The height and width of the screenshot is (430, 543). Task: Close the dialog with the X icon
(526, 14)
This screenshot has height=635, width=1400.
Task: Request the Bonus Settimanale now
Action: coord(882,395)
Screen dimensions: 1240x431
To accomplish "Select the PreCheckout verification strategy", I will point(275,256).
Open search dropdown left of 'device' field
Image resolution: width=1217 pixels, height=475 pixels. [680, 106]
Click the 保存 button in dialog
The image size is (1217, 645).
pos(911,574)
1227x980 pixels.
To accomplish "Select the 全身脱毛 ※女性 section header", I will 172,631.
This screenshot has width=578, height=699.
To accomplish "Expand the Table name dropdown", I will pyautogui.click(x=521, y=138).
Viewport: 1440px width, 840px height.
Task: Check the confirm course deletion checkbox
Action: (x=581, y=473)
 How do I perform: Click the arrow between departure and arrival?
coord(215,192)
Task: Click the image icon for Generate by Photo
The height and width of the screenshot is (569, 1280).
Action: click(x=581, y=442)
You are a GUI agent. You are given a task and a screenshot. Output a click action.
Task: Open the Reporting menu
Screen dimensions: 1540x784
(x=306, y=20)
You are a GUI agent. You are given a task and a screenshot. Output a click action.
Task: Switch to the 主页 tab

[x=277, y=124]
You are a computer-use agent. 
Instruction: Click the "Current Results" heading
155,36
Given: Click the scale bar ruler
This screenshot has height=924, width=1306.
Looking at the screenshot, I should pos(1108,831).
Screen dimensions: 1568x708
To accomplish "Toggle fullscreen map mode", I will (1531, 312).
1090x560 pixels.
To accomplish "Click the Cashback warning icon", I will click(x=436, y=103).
----------------------------------------
**About this task**
The answer must restate all of the entries exactly.

**Answer space**
The height and width of the screenshot is (430, 543). Task: Close the dialog with the X icon
(526, 14)
This screenshot has height=635, width=1400.
Task: Request the Bonus Settimanale now
Action: coord(882,395)
Screen dimensions: 1240x431
To accomplish "Select the PreCheckout verification strategy", I will point(275,256).
Open search dropdown left of 'device' field
Image resolution: width=1217 pixels, height=475 pixels. [680, 106]
Click the 保存 button in dialog
The image size is (1217, 645).
pos(911,574)
1227x980 pixels.
To accomplish "Select the 全身脱毛 ※女性 section header", I will 172,631.
This screenshot has width=578, height=699.
To accomplish "Expand the Table name dropdown", I will pyautogui.click(x=521, y=138).
Viewport: 1440px width, 840px height.
Task: Check the confirm course deletion checkbox
Action: (x=581, y=473)
 How do I perform: Click the arrow between departure and arrival?
coord(215,192)
Task: Click the image icon for Generate by Photo
The height and width of the screenshot is (569, 1280).
Action: click(x=581, y=442)
You are a GUI agent. You are given a task and a screenshot. Output a click action.
Task: Open the Reporting menu
Screen dimensions: 1540x784
(x=306, y=20)
You are a GUI agent. You are given a task and a screenshot. Output a click action.
Task: Switch to the 主页 tab

[x=277, y=124]
You are a computer-use agent. 
Instruction: Click the "Current Results" heading
155,36
Given: Click the scale bar ruler
This screenshot has height=924, width=1306.
Looking at the screenshot, I should pos(1108,831).
Screen dimensions: 1568x708
To accomplish "Toggle fullscreen map mode", I will (1531, 312).
1090x560 pixels.
To accomplish "Click the Cashback warning icon", I will click(x=436, y=103).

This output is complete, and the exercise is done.